In modern terms it would be a turning away from sensuous reality, a withdrawal of the fantasy-projections that give “the ten thousand things” their attractive and deceptive glamour. In other words, it means introversion, introspection, meditation, and the careful investigation of desires and their motives. Since, as Dorn says, the soul “stands between good and evil,” the disciple will have every opportunity to discover the dark side of his personality, his inferior wishes and motives, childish fantasies and resentments, etc.; in short, all those traits he habitually hides from himself. He will be confronted with his shadow, but more rarely with the good qualities of which he is accustomed to make a show anyway.
He will learn to know his soul, that is, his anima and Shakti who conjures up a delusory world for him. He attains this knowledge, Dorn supposes, with the help of the spirit, by which are meant all the higher mental faculties such as reason, insight, and moral discrimination. But, in so far as the spirit is also a “window into eternity” and, as the anima rationalis, immortal.

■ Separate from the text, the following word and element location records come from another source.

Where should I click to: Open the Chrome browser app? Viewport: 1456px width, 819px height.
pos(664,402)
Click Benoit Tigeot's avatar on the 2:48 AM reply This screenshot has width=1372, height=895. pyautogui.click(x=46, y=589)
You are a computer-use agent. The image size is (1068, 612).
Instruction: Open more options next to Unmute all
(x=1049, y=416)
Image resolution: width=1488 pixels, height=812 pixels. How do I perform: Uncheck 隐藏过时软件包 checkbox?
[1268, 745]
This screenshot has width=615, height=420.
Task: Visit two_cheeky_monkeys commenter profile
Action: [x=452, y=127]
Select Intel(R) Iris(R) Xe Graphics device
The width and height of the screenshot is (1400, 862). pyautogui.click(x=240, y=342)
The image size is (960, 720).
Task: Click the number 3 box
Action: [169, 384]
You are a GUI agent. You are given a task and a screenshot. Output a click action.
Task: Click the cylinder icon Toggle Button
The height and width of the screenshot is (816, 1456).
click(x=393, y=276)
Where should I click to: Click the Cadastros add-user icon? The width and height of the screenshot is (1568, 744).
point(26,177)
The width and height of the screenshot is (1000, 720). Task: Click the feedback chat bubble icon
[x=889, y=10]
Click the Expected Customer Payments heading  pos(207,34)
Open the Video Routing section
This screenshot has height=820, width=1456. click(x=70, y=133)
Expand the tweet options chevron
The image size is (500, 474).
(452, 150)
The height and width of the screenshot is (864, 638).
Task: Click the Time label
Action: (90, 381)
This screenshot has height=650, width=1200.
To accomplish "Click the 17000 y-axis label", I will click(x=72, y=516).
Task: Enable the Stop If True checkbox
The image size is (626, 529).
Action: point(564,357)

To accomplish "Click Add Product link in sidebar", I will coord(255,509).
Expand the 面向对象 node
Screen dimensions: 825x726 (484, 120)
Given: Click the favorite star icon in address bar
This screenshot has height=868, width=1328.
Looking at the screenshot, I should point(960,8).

It conveys to the soul a certain “divine influx” and the knowledge of higher things, wherein consists precisely its supposed animation of the soul. This higher world has an impersonal character and consists on the one hand of all those traditional, intellectual, and moral values which educate and cultivate the individual, and, on the other, of the products of the unconscious, which present themselves to consciousness as archetypal ideas. Usually the former predominate. But when, weakened by age or by criticism, they lose their power of conviction, the archetypal ideas rush in to fill the gap. Freud, correctly recognized this situation, called the traditional values by “super-ego,” but the archetypal ideas remained unknown to him, as the belief in reason and the positivism of the nineteenth century never relaxed their hold. A materialistic view of the world ill accords with the reality and autonomy of the psyche. ~Carl Jung; Mysterium Coniunctionis; Pages 472-473.